— ВАШЕ ЗАДАНИЕ —
Напишите продолжение приведённого ниже отрывка о политическом восхождении Ельцина, начав сразу после его последнего предложения.

Впрочем, мои идеалы начали переживать эволюцию приблизительно с лета 1988 года, когда исключительная активность народных фронтов в Прибалтике, Закавказье и на Украине, приветствовавшаяся тогдашней республиканской партноменклатурой, стала вызывать противодействие русскоязычного населения и формирование интерфронтов. Мне было жаль, что Ельцин однозначно сделал свой выбор в пользу первых. В дальнейшем разочарование в Ельцине нарастало по мере его успехов. Радикальной линии Ельцина я искренне предпочитал взвешенную линию Горбачева и полагал, что не следует раскачивать лодку.

Сейчас оппозиция любит повторять, что "Единая Россия" получила на последних выборах в Думу поддержку абсолютного меньшинства граждан, а конституционное большинство ей досталось только из-за слабости оппонентов. Однако в марте 1990 года проельцинская "Демократическая Россия" сумела провести только четверть народных депутатов РСФСР. Тем не менее этого было достаточно, чтобы - при бесхребетности коммунистов - добиться избрания Бориса Ельцина председателем Верховного Совета РСФСР. С тех пор ветер фортуны постоянно дул в его паруса. Ельцин превратил РСФСР - во многом избыточное административное образование - в "боевого робота" по развалу империи, в полной мере использовав энергетику русских национал-изоляционистов.

— РАЗДЕЛ ДАННЫХ —

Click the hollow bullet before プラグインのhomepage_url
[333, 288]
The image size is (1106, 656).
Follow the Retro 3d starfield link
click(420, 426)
...
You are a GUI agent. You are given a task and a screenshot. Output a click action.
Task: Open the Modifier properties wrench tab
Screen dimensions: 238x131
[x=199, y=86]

— ОТВЕТ НА ЗАДАНИЕ —
Чудо августа 1991 года стало для него великолепным подарком судьбы. "Мужики были совсем беспомощные", - скажет мне в интервью о гэкачепистах несколько лет спустя их номинальный лидер Геннадий Янаев. Беловежские соглашения явились логической точкой над "i" того курса. Удалось бы сохранить СССР и одновременно главные достижения перестройки в случае победы ГКЧП? Быть может. Но об этом гадать бесполезно. Зато победа Хасбулатова и Руцкого в сентябре-октябре 1993 года, как это представляется даже сегодня, могла быть реальной. Для меня тогда форма была превыше всего. Конституционализм и парламентаризм я отождествлял с либеральной демократией, а ее абстрактным идеалам был предан. Поэтому Указ #1400 "О поэтапной конституционной реформе" от 23 сентября 1993 года и последующие события я воспринял примерно так, как сейчас значительная часть либеральных журналистов восприняла противодействие властей "Маршу несогласных" 14-15 апреля.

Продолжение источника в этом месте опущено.